日経ナショナル ジオグラフィック社

こうした書き込みの伝統のおかげで、驚くべき発見が生まれるハットもある。カンタベリー地方のハカテレ保護公園にある「ダブル・ハット」の壁で、ドビーさんは、たくさんの名前のなかに紛れこんだ著名人の名を見つけた。「エドモンド・ヒラリー卿の名前があったのです。本人は『ヒラリー卿』ではなく、『エド・ヒラリー』と書いていました。世界最高峰のエベレストに登頂した彼も、このハットに泊まって、名前を書き残したのです」

あえて辺ぴにあるハットを目指す理由

DOCネットワークのすべてのハット制覇を目指す熱心なハイカーたちにとって、このような隠された物語を見いだすチャンスも動機の1つになっている。こうした自称「ハット・バガー」たちの職業はさまざまだが、子どもの頃からハットに夢中になっている人が多い。

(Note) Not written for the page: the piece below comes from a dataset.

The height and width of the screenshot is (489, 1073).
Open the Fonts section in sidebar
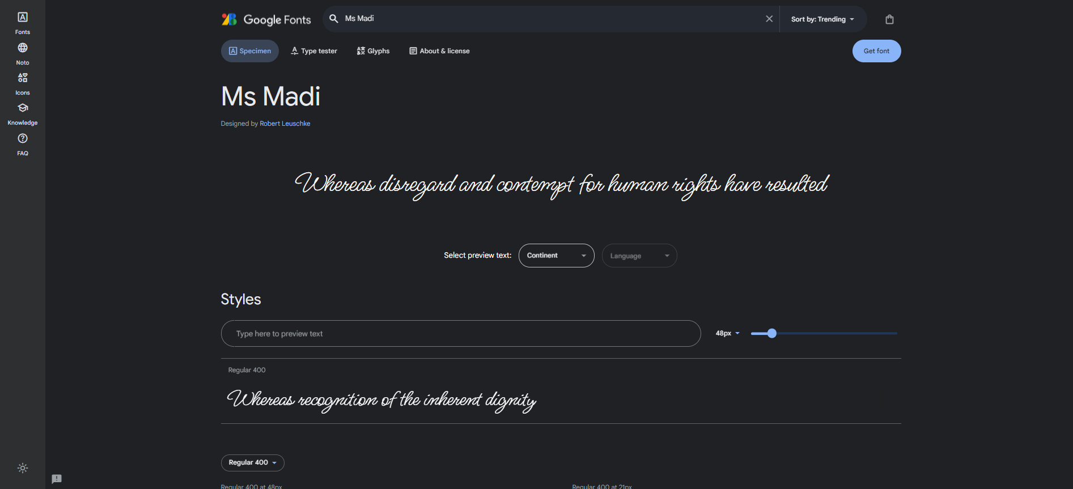[23, 23]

エクストンさんが育ったウェリントン郊外は、港のある海岸と低木に覆われた急勾配の丘陵地帯に挟まれていた。同級生たちが道路を歩いて帰宅する放課後に、エクストンさんは丘陵地帯に登った。「下校してお茶の時間までの2、3時間に、私はいつも探検に出かけました」と当時を振り返る。60歳になった現在も、彼女は頻繁に丘陵地帯に姿を消す。ゴムボートやカヤック、ハイキングで、国内で特に辺ぴな場所にあるハットを目指すのだ。これまでに525のハットを訪れたという。

多数のグループを受け入れられる大規模なハットもある。「ルクスモア」はフィヨルドランドにあり、54人まで宿泊できる(PHOTOGRAPH BY VINCENT LOWE, ALAMY STOCK PHOTO)

荒野にぽつんと立ち、誰かに見つけられるのを待っているようなハットには、たまらない魅力があり、エクストンさんを引き付けてやまない。ハットにたどり着くのが難しいほど、感動も大きくなる。「ジャックス・フラット・ビーヴィー」への訪問が実現したのは、「2回の挑戦と3日間の旅、そして、12時間の辛いハイキングの果てのことだった」とエクストンさんは話す。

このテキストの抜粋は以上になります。